=== Task directions ===
Write out the records in full and without alteration, setting aside their pictures.

***

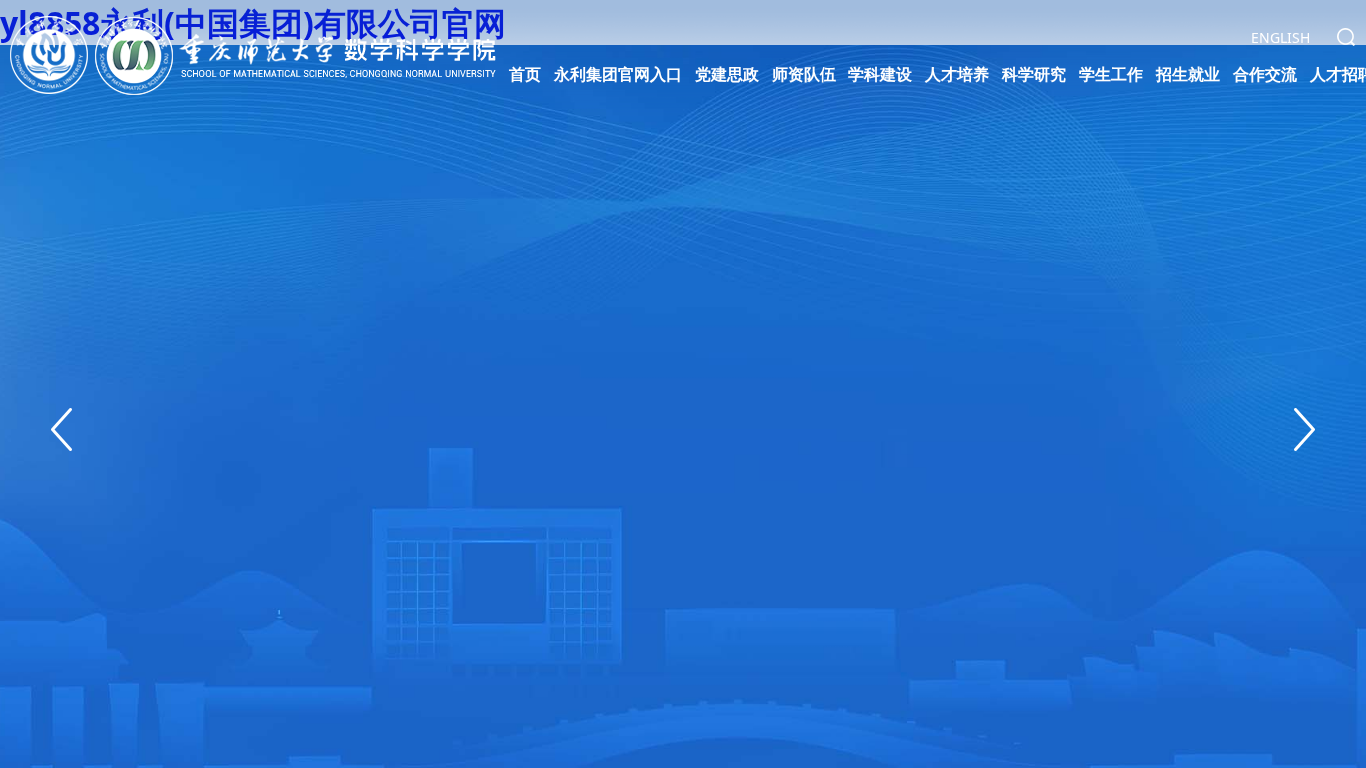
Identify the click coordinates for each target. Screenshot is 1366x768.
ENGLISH (1280, 37)
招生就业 (1188, 74)
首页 (525, 74)
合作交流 (1265, 74)
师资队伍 (804, 74)
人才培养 (957, 74)
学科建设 (880, 74)
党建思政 (727, 74)
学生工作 (1111, 74)
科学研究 (1034, 74)
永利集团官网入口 (618, 74)
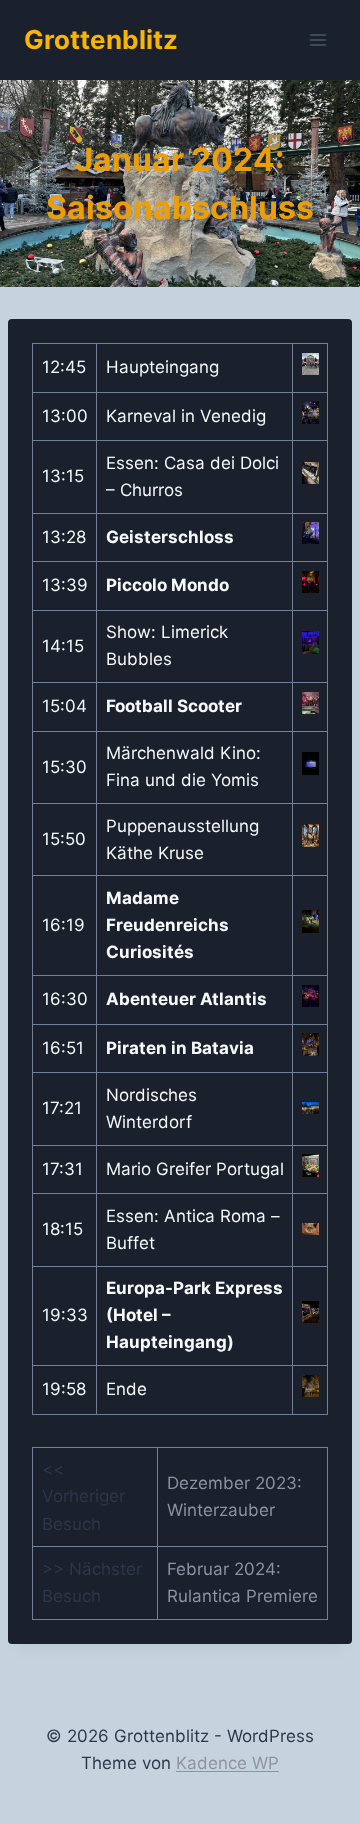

***

=== Solution to this task ===
Identify the click coordinates for each target. Screenshot is 1366x768.
ENGLISH (1280, 37)
招生就业 (1188, 74)
首页 (525, 74)
合作交流 (1265, 74)
师资队伍 (804, 74)
人才培养 (957, 74)
学科建设 (880, 74)
党建思政 (727, 74)
学生工作 (1111, 74)
科学研究 (1034, 74)
永利集团官网入口 (618, 74)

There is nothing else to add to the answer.